The internal diode is calibrated for accuracy. Yes, the diode can vary +-Several C for any mb/cpu/slotket, but it is a constant "variation". TO calibrate it, we tested each cpu at 66mhz FSB, then at 100mhz FSB. Let's just say for example, the Temps were 34C and 41C. TO get the correction, you know that the CPU, when running the same program to load it, 100fsb will run 50% hotter compared to ambient case temp compared to the 66mhz FSB. So your diode is reading +1C high, so you manually enter the correction ot drop the reading 1C in MBM.
THe 14C delta is the change from internal diode reading to backside reading on the C-orb. The same thing occurs with socket-A cpus. YOu can't rely on backside temps as an indication of CPU core temp, but it is even worse with the ORB style heatsinks(arcticooler, S/C-orbs).
If anything, the C-orb/S-orb clip performs better on a P3/Celeron 2 than it does on a socket A. They excert more cpu pressure than is needed for p3s, so the cpu connection wasn't the problem, and is probably better than in most socket-a installs. The celeron2 core is slighly different size compared to a socket A setup, but not enough to drastically change the results.
There is a gap between socket-mb and socket-slotket in both slotkets and socket-A mb's. Whether this is the reason for the s-orb/c-orb malfing up socket-thermsitor readings(they exhibit the same, "low-thermistor-temp" in socket-A heatsink reviews) is unknown as of yet, but it is a problem that Thermaltake is getting sales based on "false-reviews".

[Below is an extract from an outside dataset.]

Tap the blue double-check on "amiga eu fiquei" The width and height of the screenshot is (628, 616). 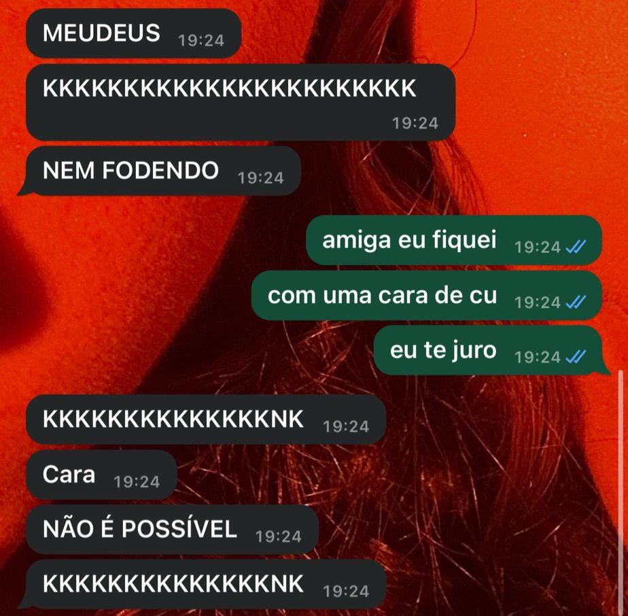576,246

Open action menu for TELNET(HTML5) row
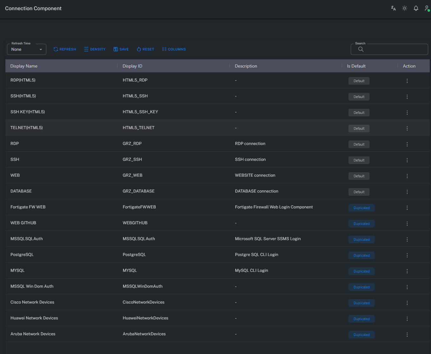(x=407, y=128)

NOW comes the real problem. You're asking me or other people for t-bird tests. You cannot perform t-bird tests. At best, they use a thermistor that contacts backside-cpu core edge. No internal diode readings, nothing remotely accurate. Socket-Thermistors as a whole are highly inaccurate and cannot measure temp changes properly.
Sometimes wtih compensation, if your cpu is a certain overclock range, will help approximate cpu core temp better, but the problem is the compensation is fixed, so it doesnt' help everybody.